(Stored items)
Content starts

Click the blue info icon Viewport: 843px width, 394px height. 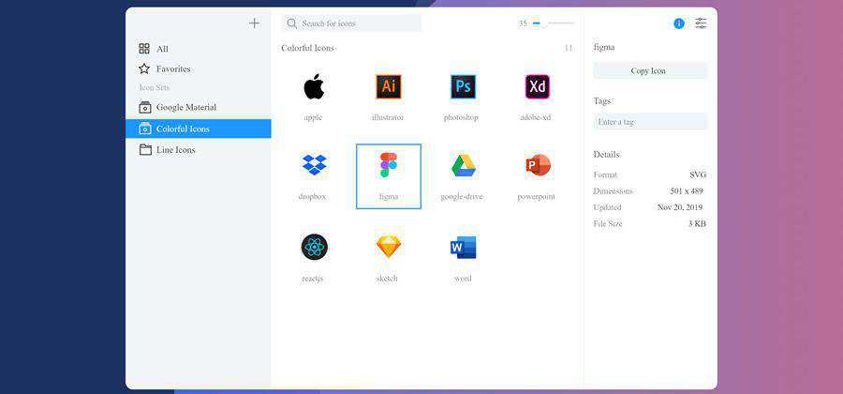tap(679, 23)
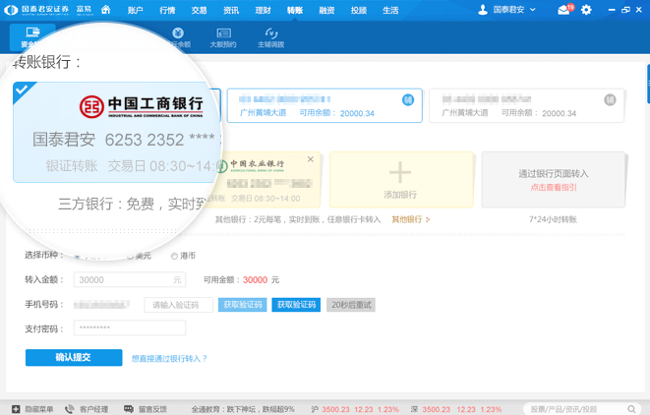The image size is (650, 415).
Task: Click the home icon in top navigation
Action: click(x=105, y=10)
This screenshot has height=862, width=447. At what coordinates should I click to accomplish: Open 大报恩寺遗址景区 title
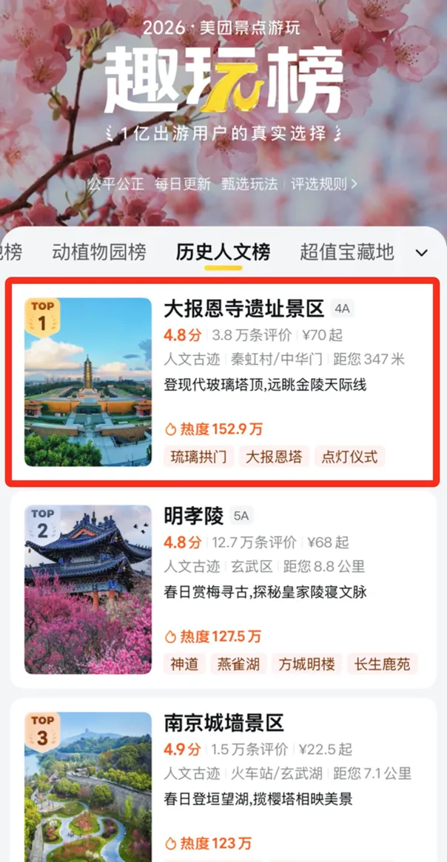pos(244,309)
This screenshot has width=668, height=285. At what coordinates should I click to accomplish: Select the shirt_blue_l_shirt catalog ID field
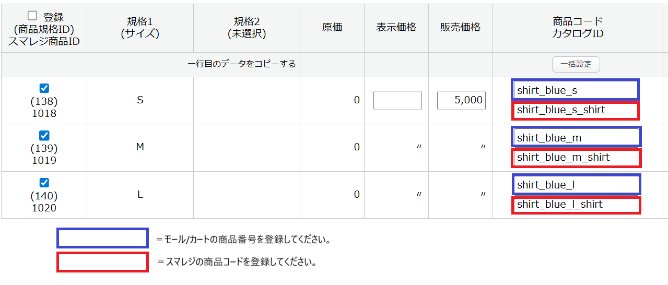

Content ends

Begin the copy at the line containing "This screenshot has height=862, width=447." and end it at the last line of the records; transcribe exactly and exclude pictures.

> **Answer section**:
This screenshot has height=862, width=447. At what coordinates should I click to accomplish: Open 大报恩寺遗址景区 title
pos(244,309)
This screenshot has width=668, height=285. At what coordinates should I click to accomplish: Select the shirt_blue_l_shirt catalog ID field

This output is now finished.